● **任务要求**: 请根据原文摘录回答:文中用什么数据结构来维护区间内元素的个数?

● **原文摘录**:
────────────────

BZOJ3289:Mato的文件管理
浅谈莫队:https://www.cnblogs.com/AKMer/p/10374756.html
题目传送门:https://lydsy.com/JudgeOnline/problem.php?id=3289
用树状数组维护区间内元素的个数,动态删/加逆序对即可。
时间复杂度:\(O(n\sqrt{n}logn)\)
空间复杂度:$ O(n)$
代码如下:
#include <cmath>
#include <cstdio>
#include <algorithm>
using namespace std;
typedef long long ll;
#define low(i) ((i)&(-(i)))
const int maxn=5e4+5;
ll ans;
int n,m,block,val,cnt;
int tmp[maxn],a[maxn],bel[maxn];
int read() {
int x=0,f=1;char ch=getchar();
for(;ch<'0'||ch>'9';ch=getchar())if(ch=='-')f=-1;
for(;ch>='0'&&ch<='9';ch=getchar())x=x*10+ch-'0';
return x*f;
}
struct query {
ll res;
int l,r,id;
bool operator<(const query &a)const {
if(bel[l]!=bel[a.l])return bel[l]<bel[a.l];
if(bel[l]&1)return r<a.r;return r>a.r;
}
}q[maxn];
struct TreeArray {
int c[maxn];
void add(int pos,int v) {
for(int i=pos;i<=n;i+=low(i))

────────────────

● **已知信息**:
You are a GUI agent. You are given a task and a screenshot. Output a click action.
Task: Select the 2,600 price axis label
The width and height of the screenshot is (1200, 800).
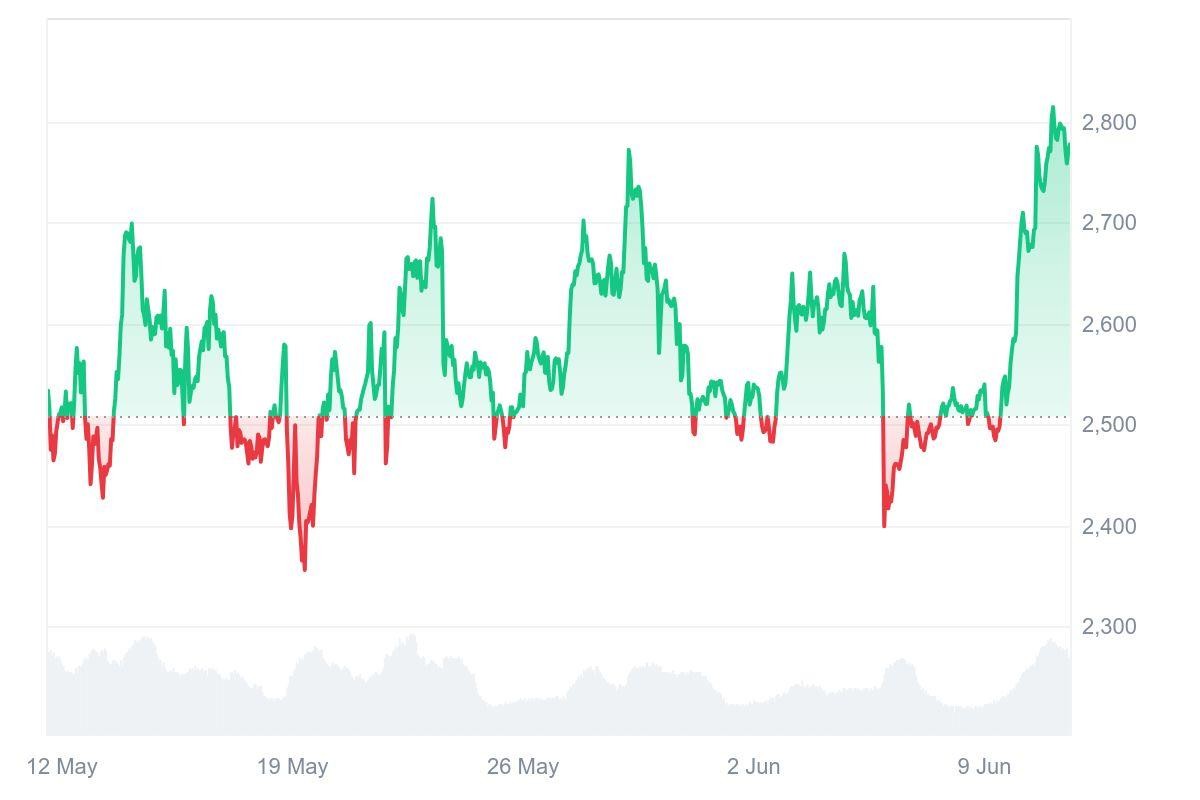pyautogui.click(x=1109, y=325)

────────────────

● **参考答案**: 树状数组。